Certificate holders must successfully undergo annual audits to assure compliance with the standards. Recertification assessments are required every five years for FSC® and three years for SFI®. With annual surveillance audits during each nonreassessment year. Audits must be performed by accredited auditing firms.
During a forest certification audit, external accredited auditors conduct on-the-ground evaluations of DNR-managed lands. This includes:
- review of existing management plans
- consideration of monitoring data
- detailed inspection of DNR's oversight of active management operations (including herbicide application and timber sale / logging operations)
- interviews of people familiar with DNR's management practices and approach.
Auditors consider ecological, economic, and social aspects of resource management. Activities that contribute to improving ecological diversity or broader natural resource goals, such as retention of snags and down woody debris, are encouraged.

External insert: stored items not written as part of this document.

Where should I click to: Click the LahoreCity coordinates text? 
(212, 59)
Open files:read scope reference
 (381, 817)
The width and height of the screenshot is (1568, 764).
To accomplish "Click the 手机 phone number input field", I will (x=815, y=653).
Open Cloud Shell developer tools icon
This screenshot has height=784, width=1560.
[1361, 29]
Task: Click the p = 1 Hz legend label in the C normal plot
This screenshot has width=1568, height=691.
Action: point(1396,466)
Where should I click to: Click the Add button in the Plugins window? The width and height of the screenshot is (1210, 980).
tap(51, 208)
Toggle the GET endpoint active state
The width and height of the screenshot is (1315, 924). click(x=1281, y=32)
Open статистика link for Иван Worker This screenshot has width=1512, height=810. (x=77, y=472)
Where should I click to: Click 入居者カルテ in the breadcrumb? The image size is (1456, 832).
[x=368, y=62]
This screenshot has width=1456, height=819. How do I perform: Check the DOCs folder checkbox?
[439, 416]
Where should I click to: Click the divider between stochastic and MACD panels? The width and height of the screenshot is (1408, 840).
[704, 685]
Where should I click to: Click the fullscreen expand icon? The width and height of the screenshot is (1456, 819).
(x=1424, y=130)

After each audit, corrective action requests are assigned for compliance gaps. The organization seeking or striving to maintain forest certification must correct each compliance gap within the time frame allowed, generally three months to one year.
Public Concerns Registration Process
If you see specific timber harvesting or forest management activities that concern you, call 888-234-3702 or online at Minnesota Forest Resources Council Public Concerns Registration form (MFRC). MFRC staff will confirm the exact location of the property and contact everyone involved—the landowner, logger, forest manager, and others as needed to respond to your concern.